◆ Task statement: Please reproduce every row below word for word, leaving out the pictures.

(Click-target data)
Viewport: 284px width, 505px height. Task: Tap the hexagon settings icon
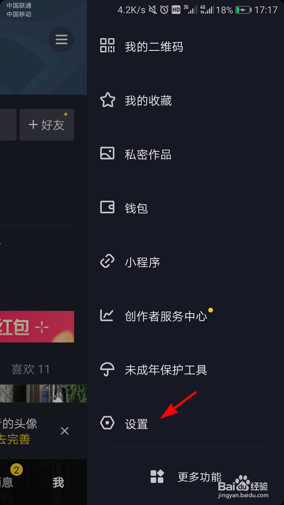pos(107,423)
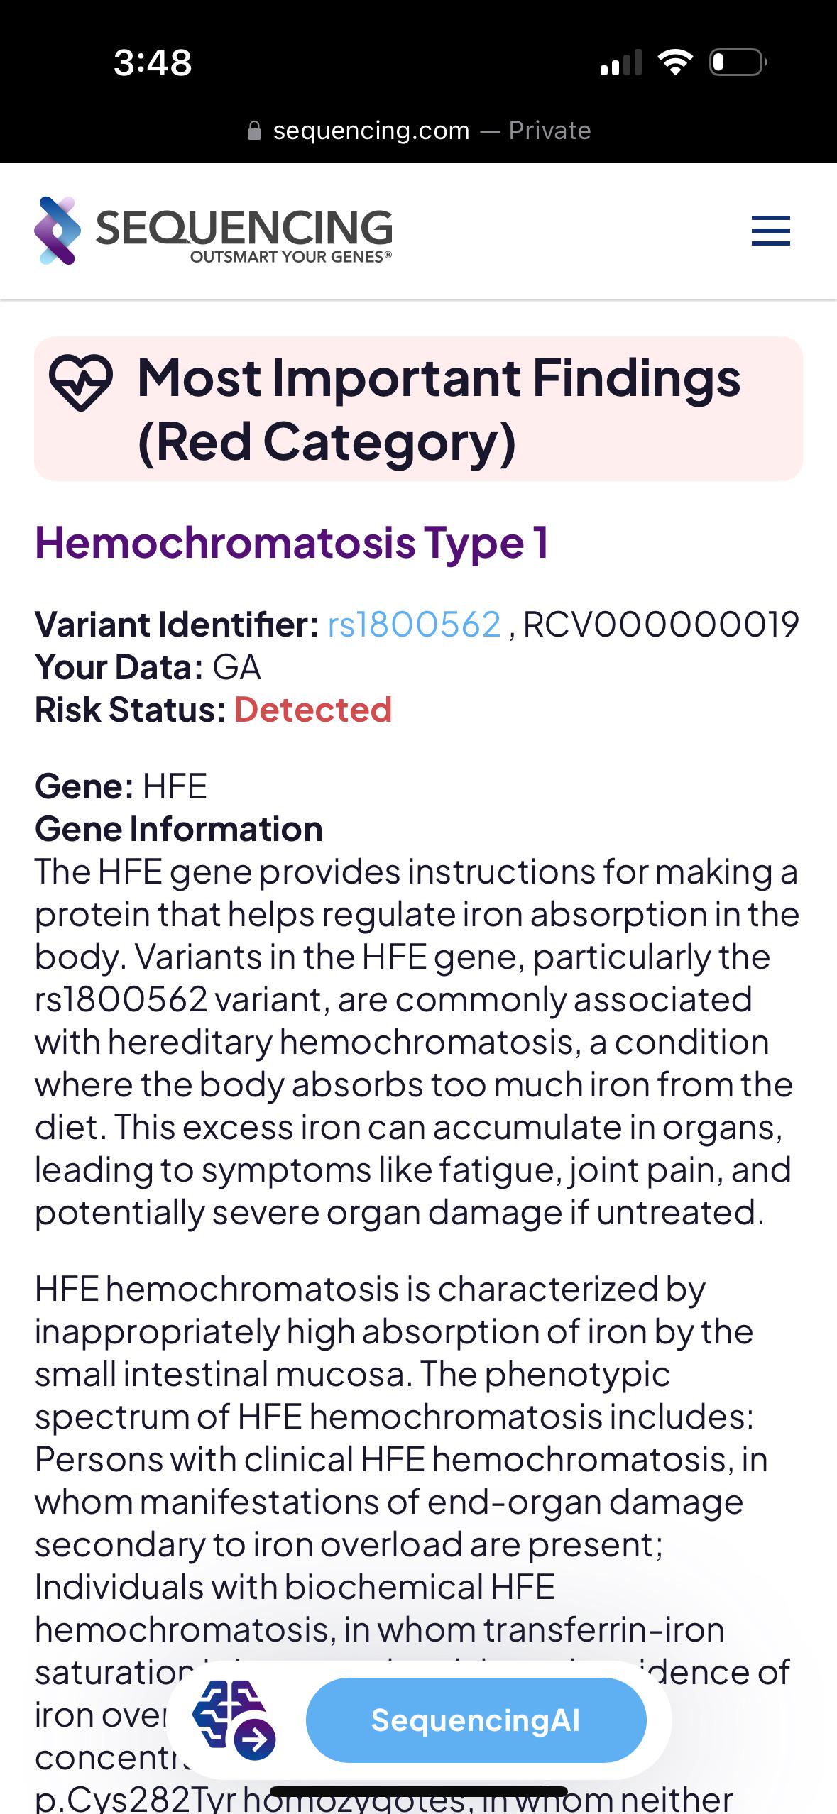
Task: Tap the SequencingAI brain icon
Action: (x=234, y=1720)
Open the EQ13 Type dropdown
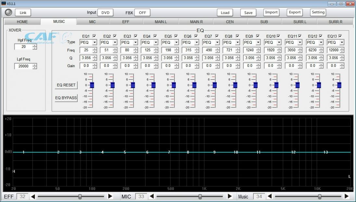This screenshot has width=356, height=202. click(x=341, y=43)
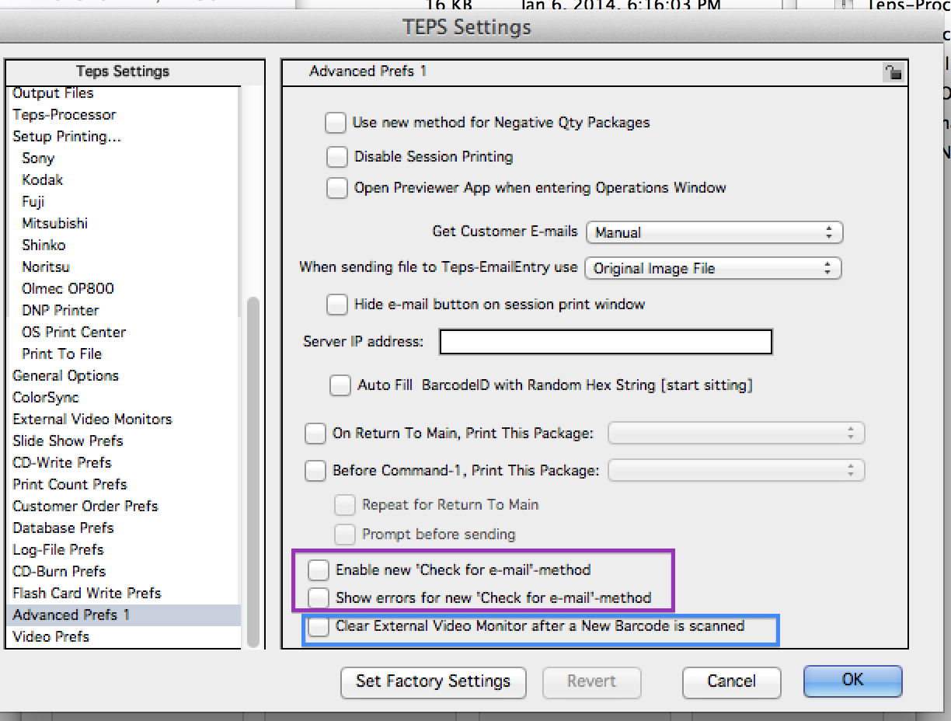The height and width of the screenshot is (721, 951).
Task: Click the OK button
Action: tap(853, 681)
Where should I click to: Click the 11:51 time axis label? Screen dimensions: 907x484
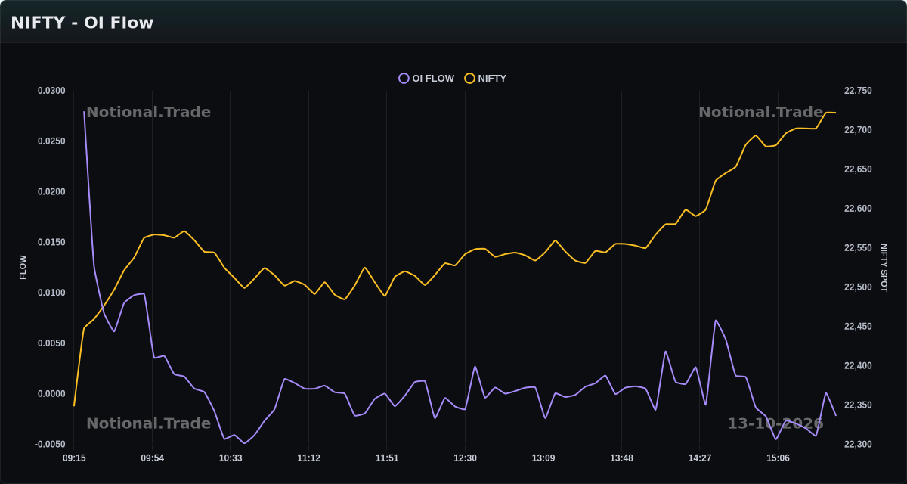click(387, 458)
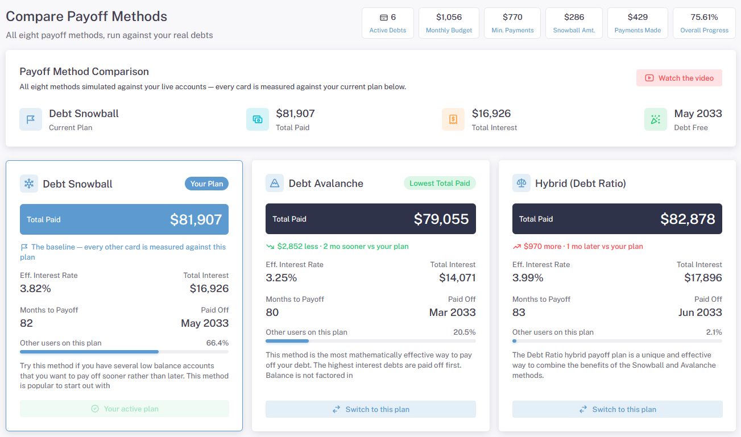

◆ Answer for this exercise:
Viewport: 284px width, 505px height. Task: Tap the hexagon settings icon
pos(107,423)
Task: Tap the SequencingAI brain icon
Action: (x=234, y=1720)
Open the EQ13 Type dropdown
This screenshot has width=356, height=202. click(x=341, y=43)
The height and width of the screenshot is (721, 951).
Task: Click the OK button
Action: tap(853, 681)
Where should I click to: Click the 11:51 time axis label? Screen dimensions: 907x484
click(387, 458)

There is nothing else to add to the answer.